One-hundred and eighty-six (19.6%) and 200 (21.0%) of the 951 febrile participants had a P. falciparum-positive result by RDT and microscopy, respectively (Table 1). Positivity rate increased with age and with the reporting of joint pain, chills and shivers, headache, vomiting and weakness. In contrast, it was lower in patients with cough and nausea compared to those with other signs of malaria. The positivity rate among pregnant women at first ANC visit was 5.7% (5 out of 87 women) and 8.0% (7 out of 87) by RDT and microscopy, respectively (Table 2). None of the clinical variables tested were associated with positivity by RDT, microscopy or qPCR.

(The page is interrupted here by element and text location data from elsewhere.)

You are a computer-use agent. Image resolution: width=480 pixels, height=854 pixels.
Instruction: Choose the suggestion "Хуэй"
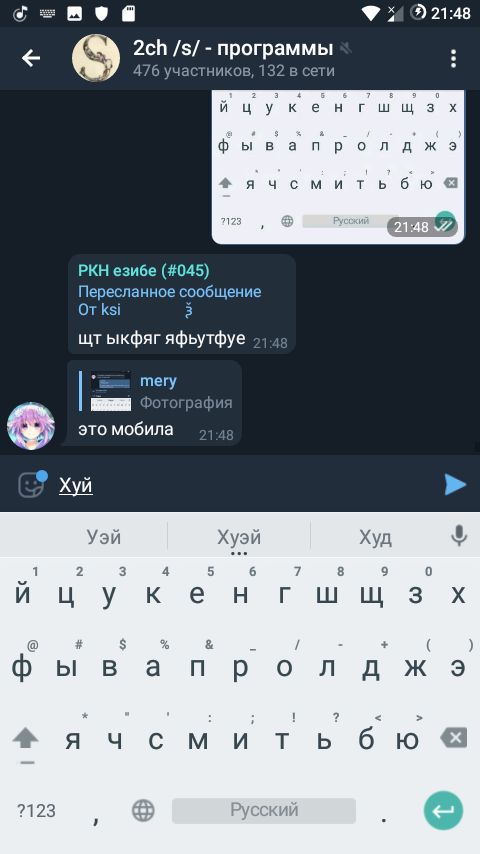(239, 538)
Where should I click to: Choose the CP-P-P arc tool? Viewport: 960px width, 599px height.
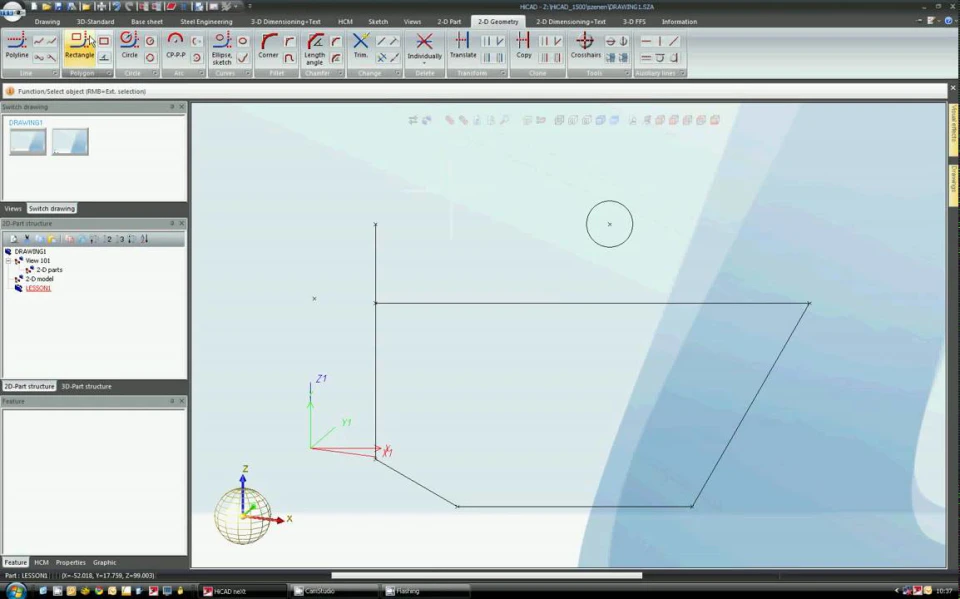(176, 46)
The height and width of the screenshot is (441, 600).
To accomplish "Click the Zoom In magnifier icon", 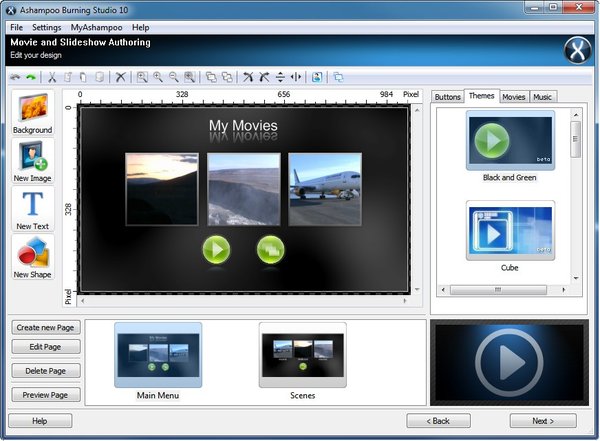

Compared to microscopy (Table 3), RDT sensitivity was 89% (185/207), with a false negativity rate of 11% (22/207). RDT specificity was 99% (825/831) and the false positivity rate was < 1% (6/831). Among the 28 samples with discordant RDT and microscopy results, 21 (5 RDT-positive but microscopy-negative, and 16 RDT-negative but microscopy-positive) were available for molecular analysis to screen for P. falciparum DNA using qPCR. Three (60%) of the 5 samples found to be positive by RDT but negative by microscopy were negative by qPCR, while 2 (40%) of them were positive by qPCR. The 16 (100%) samples, which were positive by microscopy but negative by RDT, were also negative by qPCR. Among the 22 samples positive by microscopy and negative by the 18S P. falciparum qPCR, only one was positive for Plasmodium spp. (Ct = 39.8) [24]. Among the randomly selected 224 samples that were negative by RDT and microscopy, 14 (6.2%) were confirmed positive by qPCR. Plasmodium falciparum densities (as quantified by qPCR) were higher among RDT-positive infections (n = 72, geometric mean: 767.9 parasites/μL; SD: 2,938.2) than RDT-negative infections (n = 14, 2.1, SD: 2.9; p < 0.001). The 14 samples were tested for the presence of hrp2/3 deletions using a multiplex qPCR assay that targets pfhrp2, pfhrp3, pfldh_ HumanTuBB_ [25]. The 14 samples were positive for the human gene (HumTuBB), but only 3 amplified pfldh. Among these 3 samples with enough parasitaemias for the detection of single copy parasite genes (pfpldh), all were positive for hrp2 and hrp3.